Author : Dylan Thomas
Publisher : New Directions Publishing
Page : 543 pages
File Size : 15,71 MB
Release : 2017-10-31
Category : Poetry
ISBN : 0811227952
The most complete and current edition of Dylan Thomas' collected poetry in a beautiful gift edition celebrating the centenary of his birth The reputation of Dylan Thomas (1914-1953) as one of the greatest poets of the twentieth century has not waned in the fifty years since his death. A Welshman with a passion for the English language, Thomas’s singular poetic voice has been admired and imitated, but never matched. This exciting, newly edited annotated edition offers a more complete and representative collection of Dylan Thomas’s poetic works than any previous edition. Edited by leading Dylan Thomas scholar John Goodby from the University of Swansea, The Poems of Dylan Thomas contains all the poems that appeared in Collected Poems 1934-1952, edited by Dylan Thomas himself, as well as poems from the 1930-1934 notebooks and poems from letters, amatory verses, occasional poems, the verse film script for “Our Country,” and poems that appear in his “radio play for voices,” Under Milk Wood. Showing the broad range of Dylan Thomas’s oeuvre as never before, this new edition places Thomas in the twenty-first century, with an up-to-date introduction by Goodby whose notes and annotations take a pluralistic approach.

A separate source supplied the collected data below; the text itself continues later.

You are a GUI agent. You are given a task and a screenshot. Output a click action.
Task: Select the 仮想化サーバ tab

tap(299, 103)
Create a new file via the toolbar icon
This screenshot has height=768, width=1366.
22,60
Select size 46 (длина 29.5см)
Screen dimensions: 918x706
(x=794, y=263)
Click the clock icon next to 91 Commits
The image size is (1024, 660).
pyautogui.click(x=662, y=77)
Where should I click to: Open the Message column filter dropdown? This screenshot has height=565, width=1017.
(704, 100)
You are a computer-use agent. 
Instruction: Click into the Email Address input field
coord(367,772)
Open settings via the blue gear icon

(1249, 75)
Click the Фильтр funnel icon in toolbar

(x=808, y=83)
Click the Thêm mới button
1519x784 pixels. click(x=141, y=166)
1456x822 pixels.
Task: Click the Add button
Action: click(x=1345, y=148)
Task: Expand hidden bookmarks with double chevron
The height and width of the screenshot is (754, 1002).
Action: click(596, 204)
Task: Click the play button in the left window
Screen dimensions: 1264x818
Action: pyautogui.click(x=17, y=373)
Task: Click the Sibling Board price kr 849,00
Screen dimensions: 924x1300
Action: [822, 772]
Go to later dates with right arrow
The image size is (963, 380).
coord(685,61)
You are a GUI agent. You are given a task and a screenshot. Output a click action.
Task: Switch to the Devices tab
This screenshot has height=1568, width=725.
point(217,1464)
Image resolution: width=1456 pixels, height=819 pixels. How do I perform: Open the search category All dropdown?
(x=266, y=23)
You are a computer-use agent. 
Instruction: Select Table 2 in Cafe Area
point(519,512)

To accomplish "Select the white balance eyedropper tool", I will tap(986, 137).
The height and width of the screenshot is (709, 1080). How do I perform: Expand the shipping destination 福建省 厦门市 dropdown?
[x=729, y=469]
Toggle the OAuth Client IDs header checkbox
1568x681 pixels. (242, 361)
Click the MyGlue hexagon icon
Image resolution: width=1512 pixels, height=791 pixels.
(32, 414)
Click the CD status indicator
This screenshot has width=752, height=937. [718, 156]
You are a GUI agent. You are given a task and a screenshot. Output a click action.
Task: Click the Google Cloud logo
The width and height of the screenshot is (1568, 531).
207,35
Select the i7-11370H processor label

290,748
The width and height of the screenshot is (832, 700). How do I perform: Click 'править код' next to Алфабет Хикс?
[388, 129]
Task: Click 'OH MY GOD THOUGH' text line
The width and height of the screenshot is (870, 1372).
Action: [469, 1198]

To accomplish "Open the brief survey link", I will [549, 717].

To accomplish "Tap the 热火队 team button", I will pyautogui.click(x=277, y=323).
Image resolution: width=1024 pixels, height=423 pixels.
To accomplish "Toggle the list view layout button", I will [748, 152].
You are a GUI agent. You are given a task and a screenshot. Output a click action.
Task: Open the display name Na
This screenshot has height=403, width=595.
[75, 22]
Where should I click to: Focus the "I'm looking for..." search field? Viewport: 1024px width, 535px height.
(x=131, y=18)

Author : Alfred, Lord Tennyson
Publisher : Courier Corporation
Page : 113 pages
File Size : 38,5 MB
Release : 2012-03-05
Category : Poetry
ISBN : 0486113604
Treasury of verse by the great Victorian poet, including the long narrative poem, Enoch Arden, plus "The Lady of Shalott," "The Charge of the Light Brigade," selections from The Princess, "Maud" and "The Brook," more.
Author : John Milton
Publisher :
Page : 464 pages
File Size : 19,81 MB
Release : 1711
Category : Bible
ISBN :
Author : Paul Ricoeur
Publisher : University of Chicago Press
Page : 133 pages
File Size : 11,33 MB
Release : 2010-04-15
Category : Philosophy
ISBN : 0226713504
When French philosopher Paul Ricoeur died in 2005, he bequeathed to the world a highly regarded, widely influential body of work which established him as one of the greatest thinkers of our time. He also left behind a number of unfinished projects that are gathered here and translated into English for the first time. Living Up to Death consists of one major essay and nine fragments. Composed in 1996, the essay is the kernel of an unrealized book on the subject of mortality. Likely inspired by his wife’s approaching death, it examines not one’s own passing but one’s experience of others dying. Ricoeur notes that when thinking about death the imagination is paramount, since we cannot truly experience our own passing. But those we leave behind do, and Ricoeur posits that the idea of life after death originated in the awareness of our own end posthumously resonating with our survivors. The fragments in this volume were written over the course of the last few months of Ricoeur’s life as his health failed, and they represent his very last work. They cover a range of topics, touching on biblical scholarship, the philosophy of language, and the idea of selfhood he first addressed in Oneself as Another. And while they contain numerous philosophical insights, these fragments are perhaps most significant for providing an invaluable look at Ricoeur’s mind at work. As poignant as it is perceptive, Living Up to Death is a moving testimony to Ricoeur’s willingness to confront his own mortality with serious questions, a touching insouciance, and hope for the future.